*** THE INPUT Section Begins ***
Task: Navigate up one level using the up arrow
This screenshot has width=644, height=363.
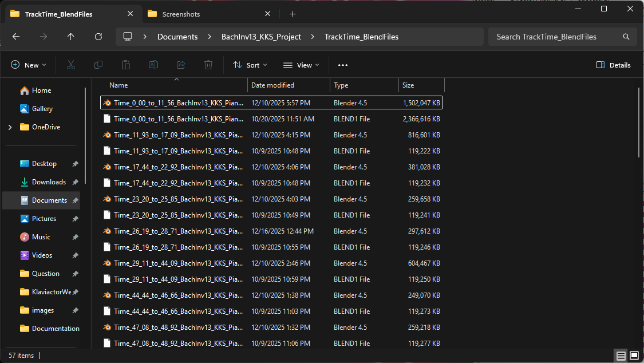Action: tap(70, 36)
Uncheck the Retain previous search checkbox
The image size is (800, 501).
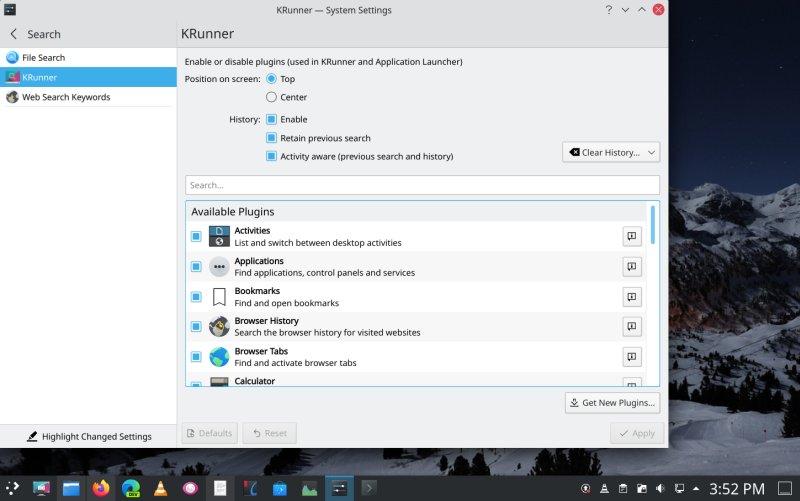pos(272,138)
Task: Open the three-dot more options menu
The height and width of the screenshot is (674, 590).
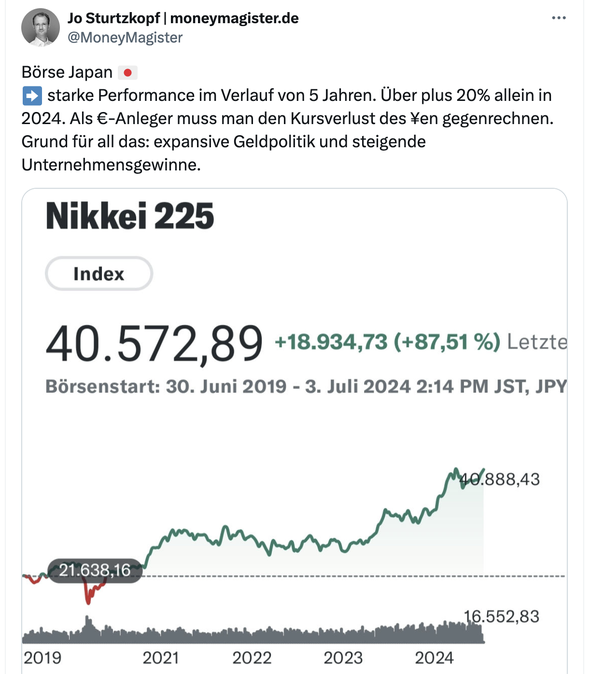Action: coord(559,18)
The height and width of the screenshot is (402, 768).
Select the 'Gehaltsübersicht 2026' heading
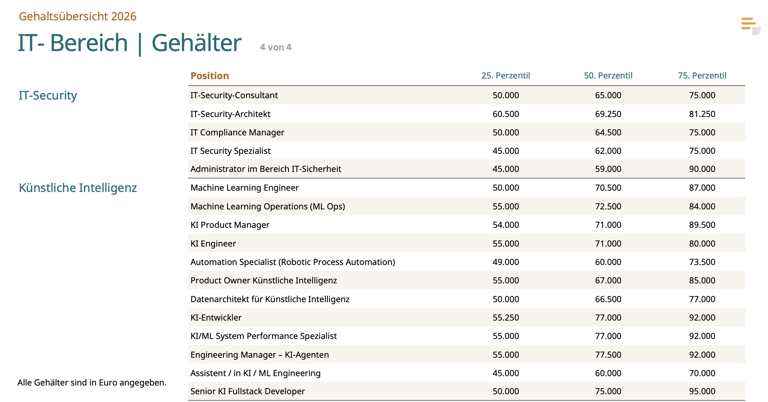pos(77,16)
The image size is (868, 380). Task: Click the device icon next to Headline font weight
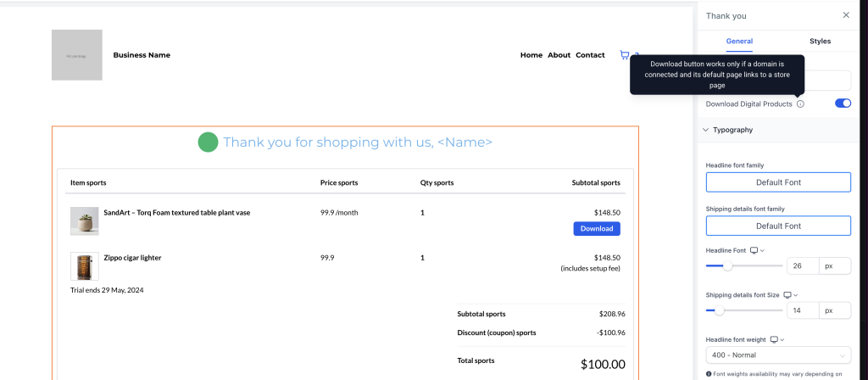coord(775,339)
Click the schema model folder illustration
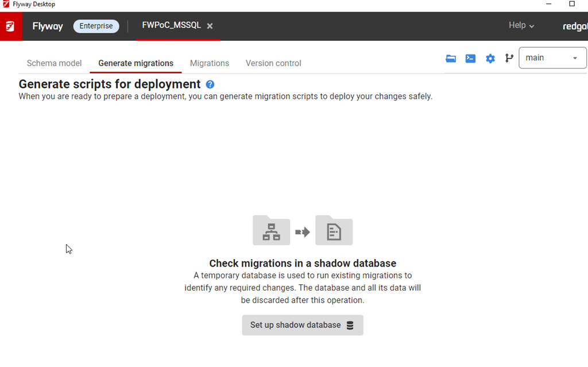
*** THE INPUT Section Ends ***
TASK REQUIREMENTS:
Each line above that falls between the line with "This screenshot has width=644, height=363." and the line with "The height and width of the screenshot is (402, 768)." should be printed exactly, together with those two lines, but the pictures should not.

ANSWER SPACE:
This screenshot has width=644, height=363.
Action: tap(70, 36)
Uncheck the Retain previous search checkbox
The image size is (800, 501).
pos(272,138)
Task: Open the three-dot more options menu
The height and width of the screenshot is (674, 590).
Action: coord(559,18)
The height and width of the screenshot is (402, 768).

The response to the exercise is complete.